|
Query Processing
Coordinator (QPC)
The Query Processing Coordinator (QPC),
shown in Figure 3, is the middle-tier component that controls the execution
of all queries received from the client applications. In effect, the QPC
is the integration server of the system, and therefore, it is
implemented a multi-threaded Java server. The QPC can be reached by
the clients through a well-known URL. QPC provides services such as
query parsing, query validation, query optimization, plan decomposition,
metadata management, query execution and coordination, and error
management. The QPC has a catalog which holds all the metadata about
the user-defined types, methods, and data sites available for use by the
users. All metadata in this catalog are encoded using XML and RDF (Resource
Description Framework), which provide MOCHA with a standardize and
platform-independent solution for metadata exchange. In addition to the
catalog, the QPC also has a code repository which stores the
compiled Java classes that implement the various user-defined data types
and operators (methods) that are available to the user.

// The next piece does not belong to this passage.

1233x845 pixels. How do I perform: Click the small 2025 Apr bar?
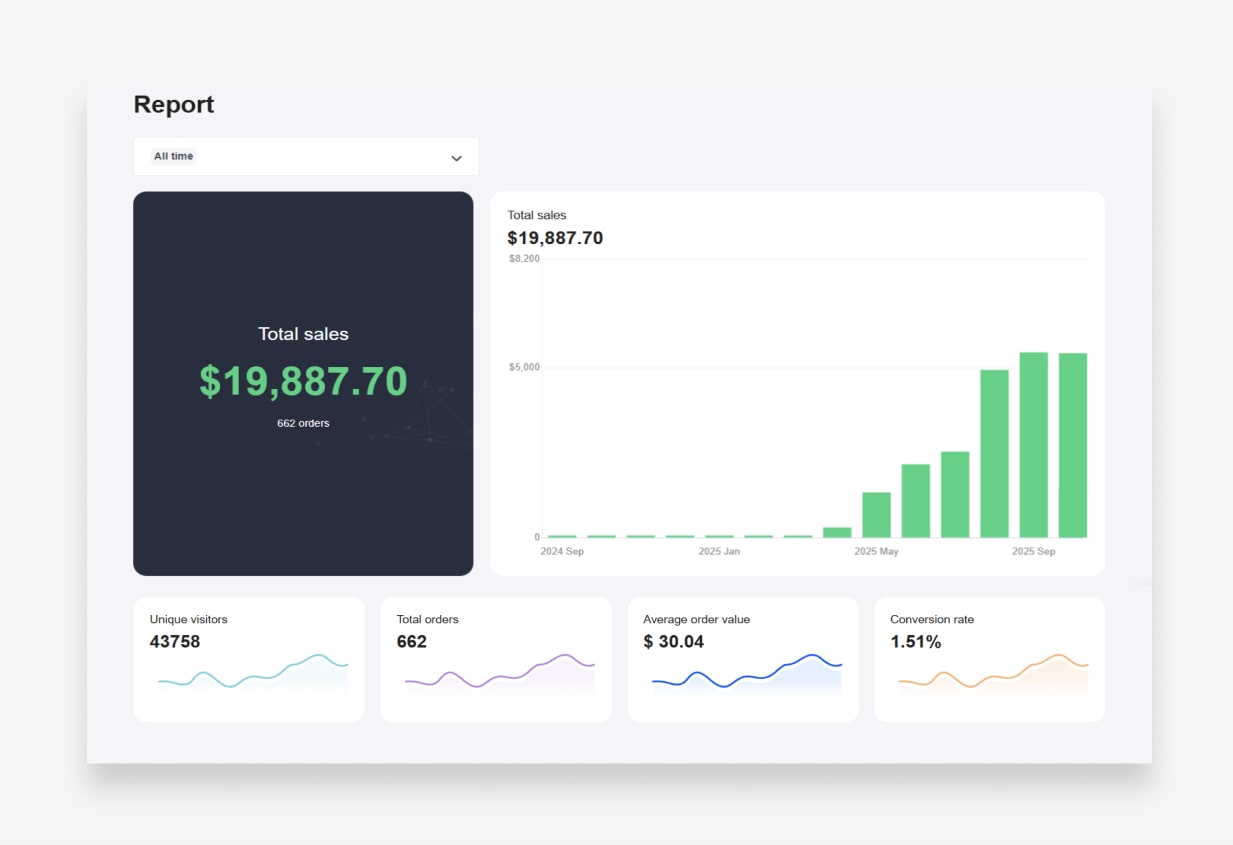tap(837, 532)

Figure 3: Query Processing Coordinator
When QPC receives a query from a client, it carries
out the following tasks:
- Query Parsing - QPC parses the SQL string
representing the query and and generates a tree representing the
tables,
attributes and expression that form part of the query.
- Resource Discovery - QPC accesses the
catalog in search for the metadata describing the tables, types,
methods, and data sources that are needed to solve the query. At
this stage the query is validated to make sure it is syntactically and
semantically correct.
- Query Optimization - The query optimizer
embedded in the QPC generates an efficient execution plan to solve the
query. This optimizer is based on the System-R dynamic programming
paradigm, enhanced with various heuristics to help it place the
execution of user-defined methods at either the QPC or the DAPs
associated with the data sources to be accessed. Such heuristics
attempt to reduce the volume of data transmitted over the network
during query execution, and are based on a new metric that we call the
Volume Reduction Factor (VRF).
- Metadata and Control Exchange - The QPC
decomposes the query plan produced by the optimizer into the
components to be executed by each DAP and those to be executed by itself.

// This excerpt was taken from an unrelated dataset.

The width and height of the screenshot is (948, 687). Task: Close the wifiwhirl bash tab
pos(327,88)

Then QPC sends each participating DAP the metadata and the
fragment of the plan each must execute. The metadata and query plan
are send to the DAPs as XML documents, which makes metadata and
control exchange in MOCHA platform-independent.
- Code Deployment Phase - From the metadata
and query plan, the QPC infers which are the Java classes needed to
handle the query, and where should these classes be deployed. Then,
QPC fetches all required Java classes from the code repository, and
ships them to the client and each DAP. We call this process, the code deployment phase, and is a
fully automatic process carried out by the QPC without any human
involvement. In effect, the QPC extends the capabilities of the
client, each participating DAP and itself, in order to adapt to
the requirements of the query being solved. For this reason we call
MOCHA a self-extensible middleware system.
- Query Execution - Once the code deployment
phase is completed, the QPC signals each DAP to start executing the
query plan that each one received. Each DAP accesses the data in the data
source and processes them according to the query plan. All these
results are then send to QPC for further processing, and then QPC
forwards the final values to the client application for visualization
purposes.
|